• [Passage shown]:
Economic policy debates about Africa are too often clouded by calls for population control and lower fertility rates. And the United Nations is fueling the problem by projecting that Africa’s population will double by 2050. In fact, Africa’s overall fertility rate has fallen by more than 36% since 1970 to 4.2 births per woman, and is projected to decline to 2.1 births per woman later this century.
Moreover, it is disturbing that so many commentators advocate population control for a region whose population was decimated by centuries of slavery and colonization. Partly as a result of that legacy, Africa has the lowest population density of any region, at 46 people per square kilometer, compared to 150 people per square kilometer in Asia and 112 in Europe.
A far more salient statistic is that Africa is the world’s youngest continent, with more than 70% of its population aged under 30. Harnessing the potential of this youth cohort is both a key challenge and an enormous opportunity.
To that end, the Africa Progress Group, chaired by former Nigerian President Olusegun Obasanjo, released a report earlier this year entitled Making Africa’s Population an Asset. The study is a welcome contribution to discussions about the relationship between the continent’s demography and its development.
Africa’s past inability to invest sustainably in its young people and deploy them effectively to meet key development challenges has been very costly. For example, despite the fact that unemployment rates have been at Great-Depression levels for decades, governments habitually rely on international partners to build infrastructure, instead of using public-works programs to expand job opportunities for young people. This has impeded learning by doing, marginalized young Africans, and exacerbated the debt-trap risks associated with the highly externally dependent growth model.
Human capital constraints can also have implications for Africans’ health, as the COVID-19 pandemic has demonstrated. Countries that invested in their people and developed homegrown research and economic infrastructure were able to produce safe, effective vaccines in record time. African countries, which did not even enter the global race to develop COVID-19 vaccines, have thus remained on the sidelines in the worldwide scramble for doses. Africa has the slowest vaccination rate of any continent, with just 7.2% of its population having received at least one vaccine dose, far below the world average of 48.8%.
The consequences of failing to capitalize on Africa’s population are just as glaring in the security domain. A continent of nearly 1.4 billion people that is confronted with transnational terrorist networks has opted to outsource its security imperatives, mostly to former colonial powers. Rather than fostering peace and security, this approach has contributed to the entrenchment of terrorist groups across Africa and rising casualties over the last decade.

• [Data records]:

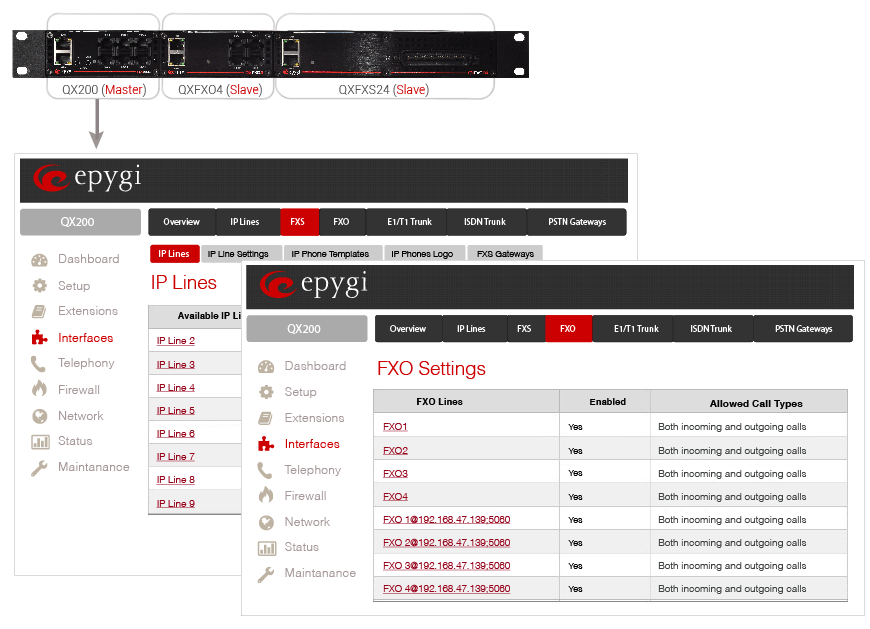Click the IP Line 2 link
The height and width of the screenshot is (629, 870).
tap(175, 341)
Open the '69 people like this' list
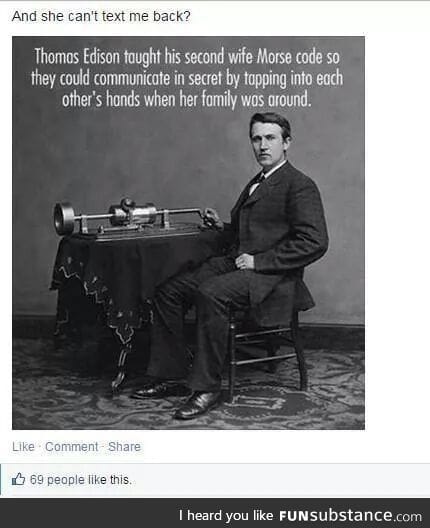The height and width of the screenshot is (528, 430). pyautogui.click(x=80, y=480)
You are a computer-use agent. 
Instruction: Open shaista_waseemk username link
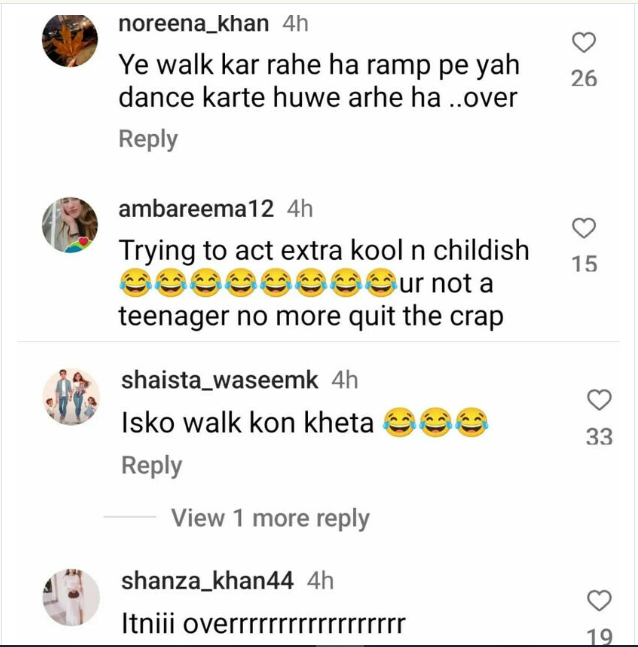219,380
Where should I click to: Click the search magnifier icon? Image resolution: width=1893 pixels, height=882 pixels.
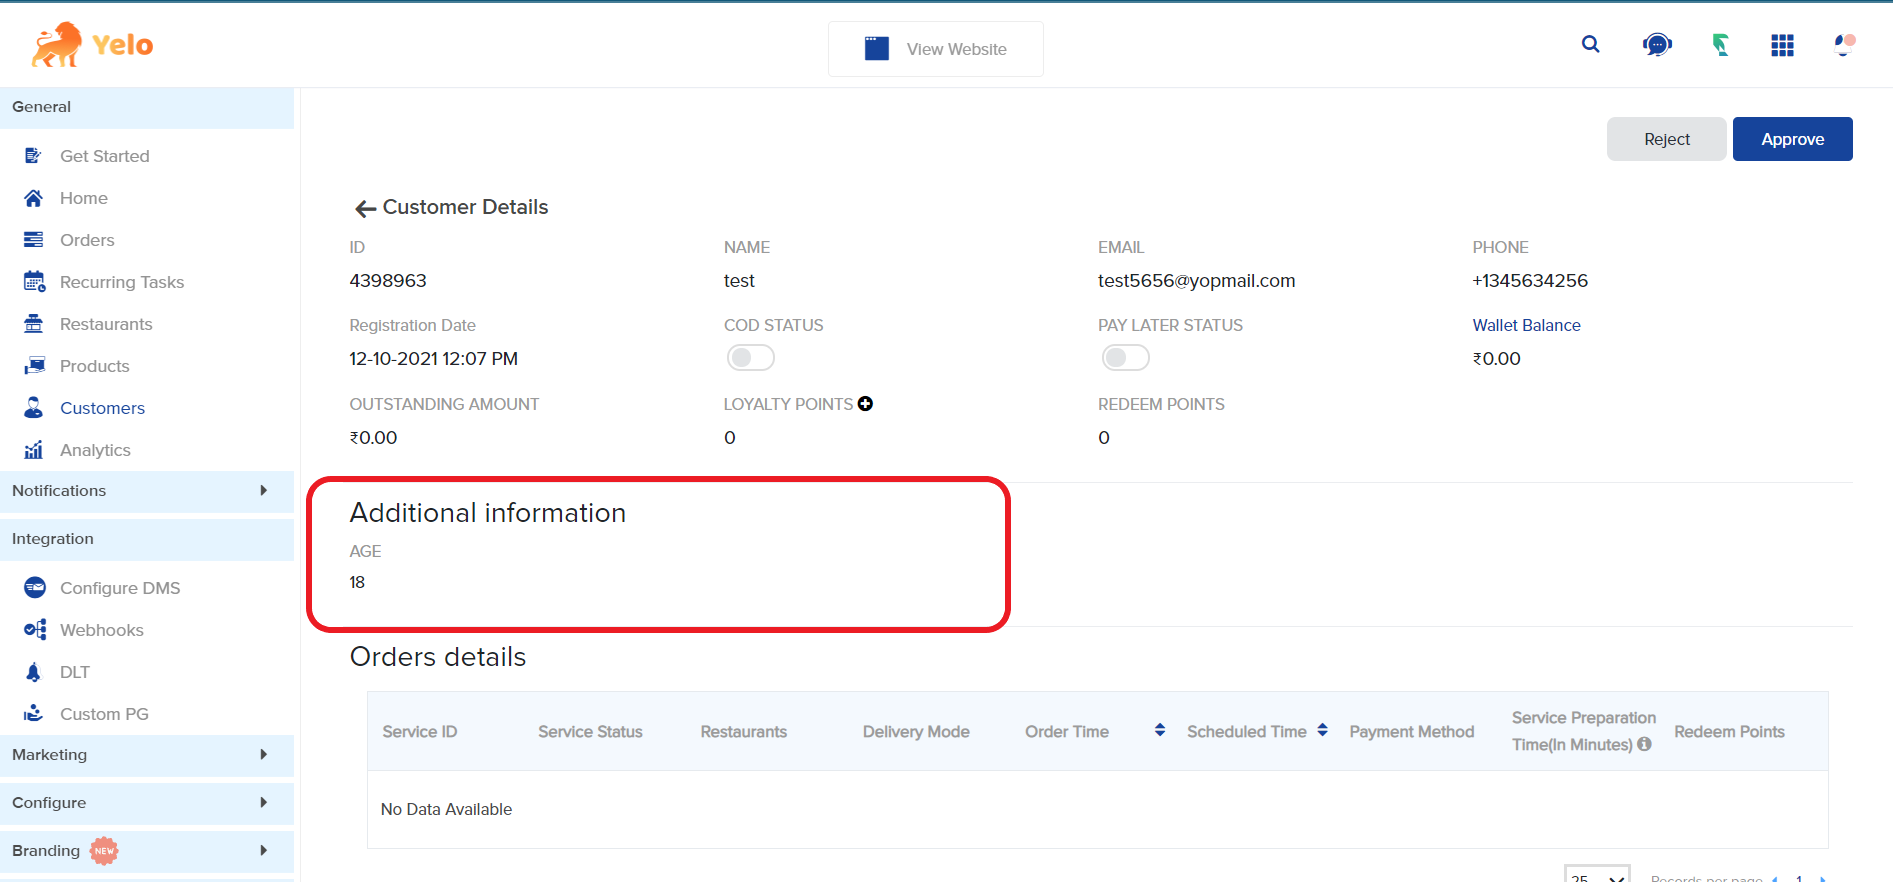point(1590,45)

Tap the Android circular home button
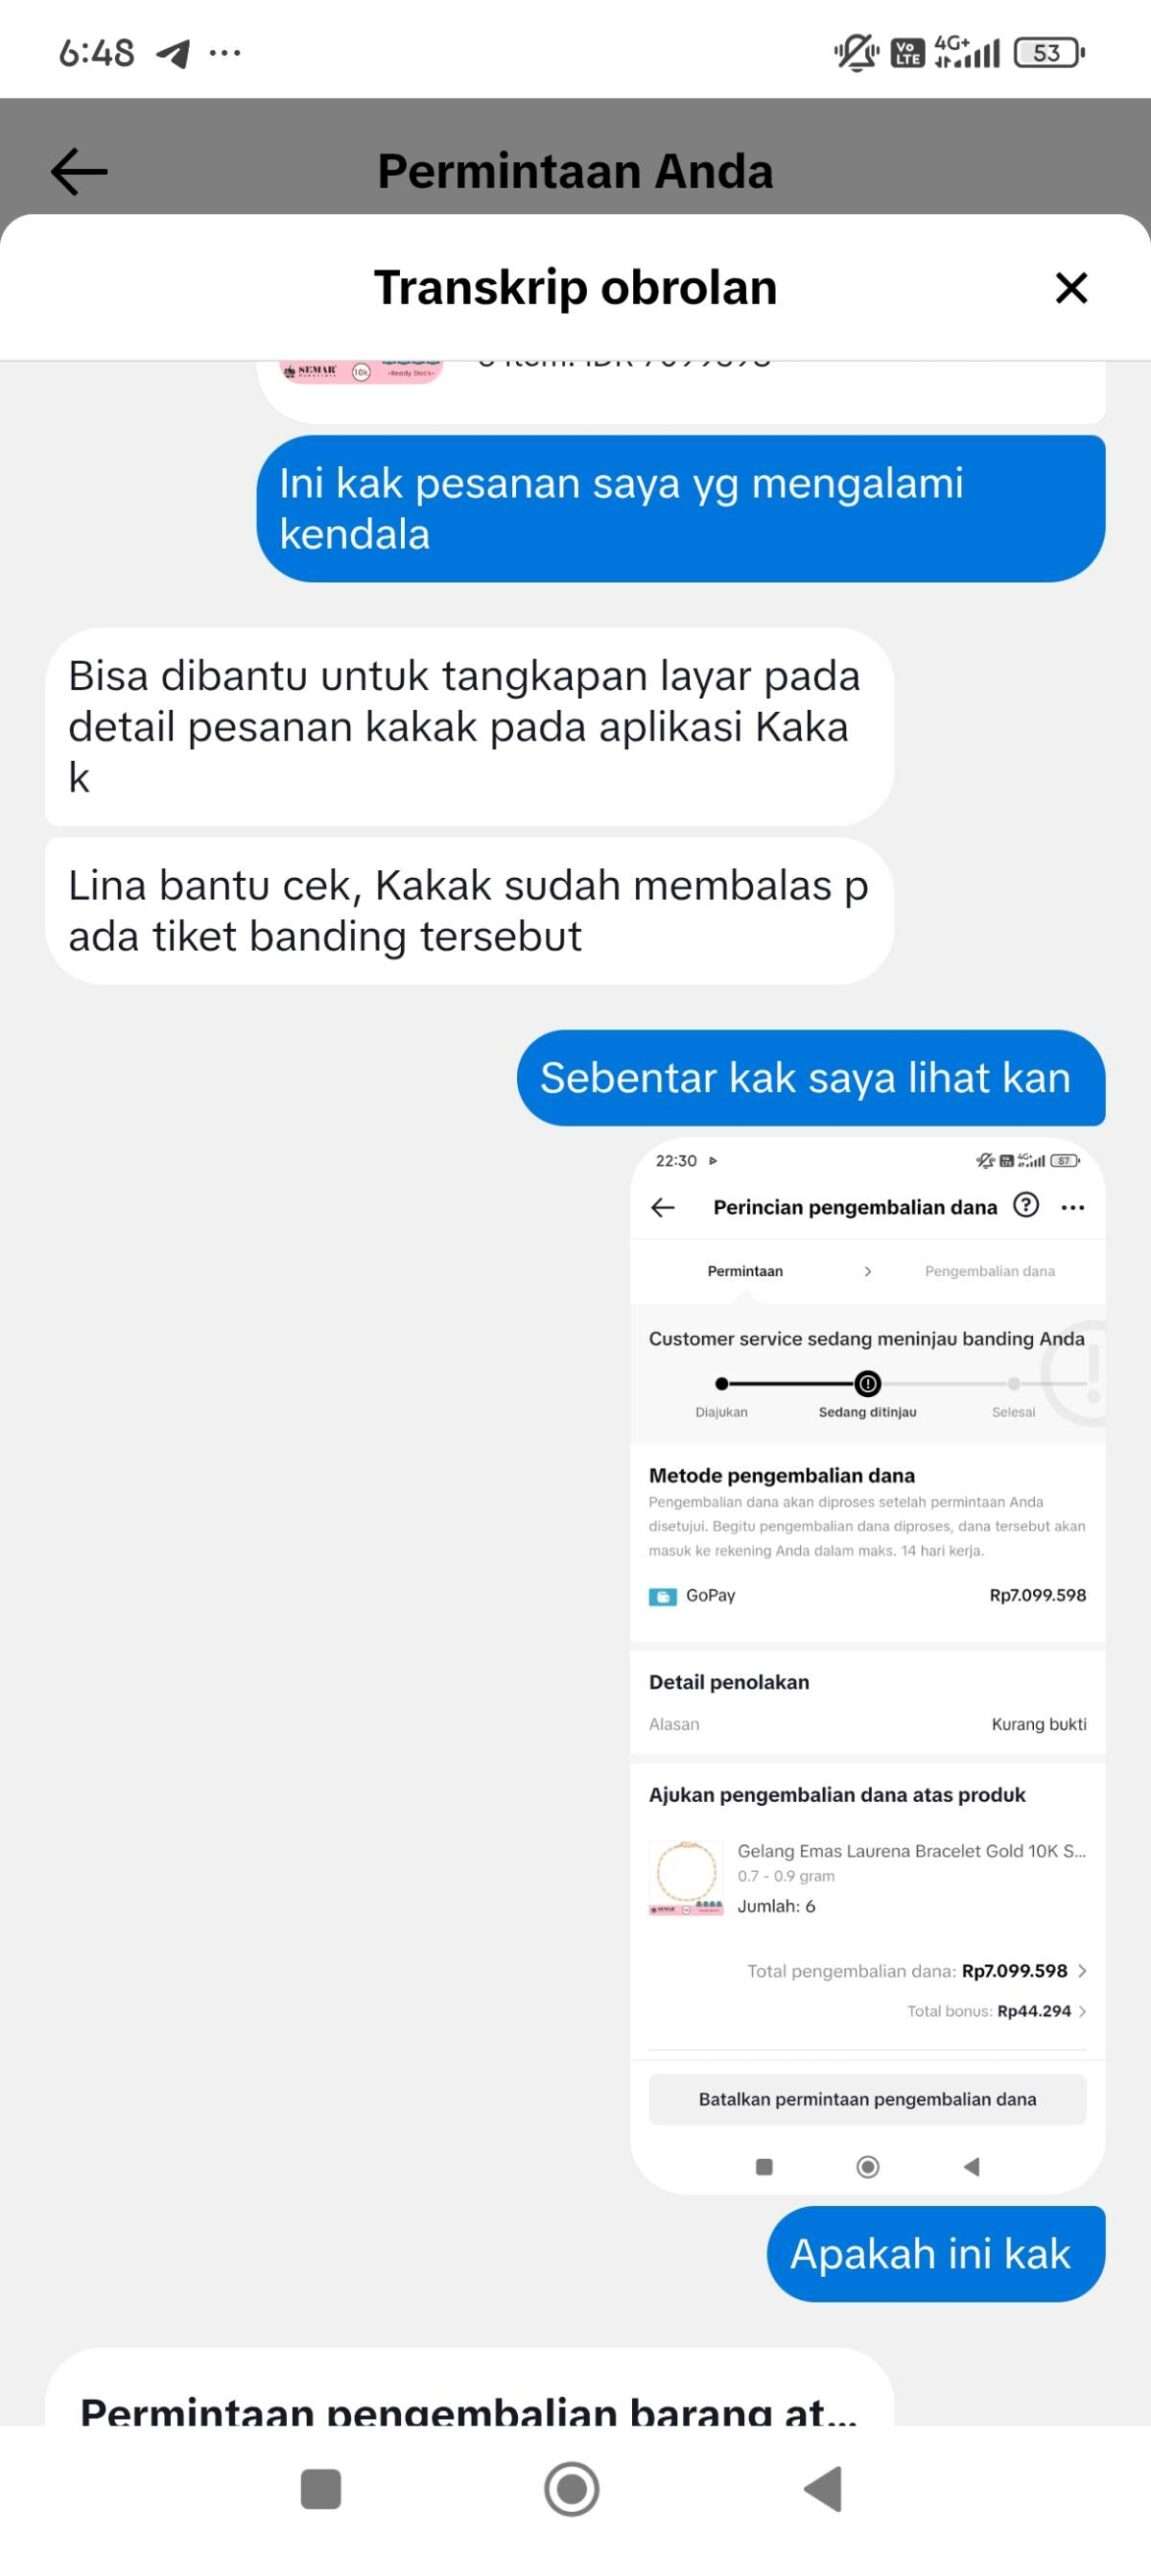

• [Problems to work on]:
[a] Answer these questions from the passage on Africa's population:
(i) What is Africa's population density?
(ii) What share of Africa's population is under 30?
(iii) What share of Africa's population has received at least one COVID-19 vaccine dose?
[b] Extend the passage on Africa's population with a few more paragraphs, picking up after its last sentence.
The rows play no part in what follows.

• [List of answers]:
[a]
(i) 46 people per square kilometer.
(ii) More than 70%.
(iii) 7.2%.

[b]
But Africa’s emerging youth bulge presents more opportunities than risks. True, if today’s large cohort of young Africans cannot find gainful employment and earn satisfactory incomes, a demographic time bomb may materialize. Disenfranchised workers will become economic migrants, leading to a long-term brain drain, and targets for recruitment by transnational terrorist networks. But if Africa trains its young people well and creates sufficient opportunities for them to drive endogenous growth, then the region will reap a huge demographic dividend.
History shows that investing in populations is the most effective route to successful demographic transitions, yielding high returns and setting countries on a strong long-term growth trajectory. For example, demographic dividends accounted for around one-third, or up to 40%, of East Asian countries’ remarkable economic growth between 1960 and 1990. Crucially, successive governments in the region created a favorable business and regulatory environment in order to take advantage of their countries’ human capital. In doing so, they expanded employment opportunities, accelerated income convergence with developed countries, and strengthened ownership of national development processes.
Over time, declining poverty and increasing life expectancy accelerated the shift from quantity to quality in procreative decisions, leading to a steady fall in birth rates across East Asia. As countries become more affluent, their birth rates almost always decline. In Africa today, urban-rural differences in fertility rates (with rates being significantly lower in built-up areas) are highly correlated with income and welfare disparities.
But gloomy demographic forecasts have been proven wrong before. In his 1968 book Asian Drama: An Inquiry into the Poverty of Nations, the Nobel laureate economist Gunnar Myrdal predicted that Africa would enjoy better growth prospects than an overpopulated Asia. Like many back then, Myrdal regarded the Asian youth bulge as a demographic time bomb. But by relying on sustained investment in human capital to raise productivity, and positioning itself as a magnet for foreign direct investment, Asia became the “factory of the world” and converged rapidly toward developed economies’ income levels.
Africa’s population can play a similar role in this century if policymakers treat and manage it as a precious asset. That means investing effectively in young people’s skills to increase local value added, instead of sustaining the costly integration of global value chains as providers of raw materials for extra-regional value chains. In the long term, as living standards increase under an endogenous growth model facilitated by sustained investment in human capital, the urban-rural fertility, income, and welfare gaps will also certainly narrow.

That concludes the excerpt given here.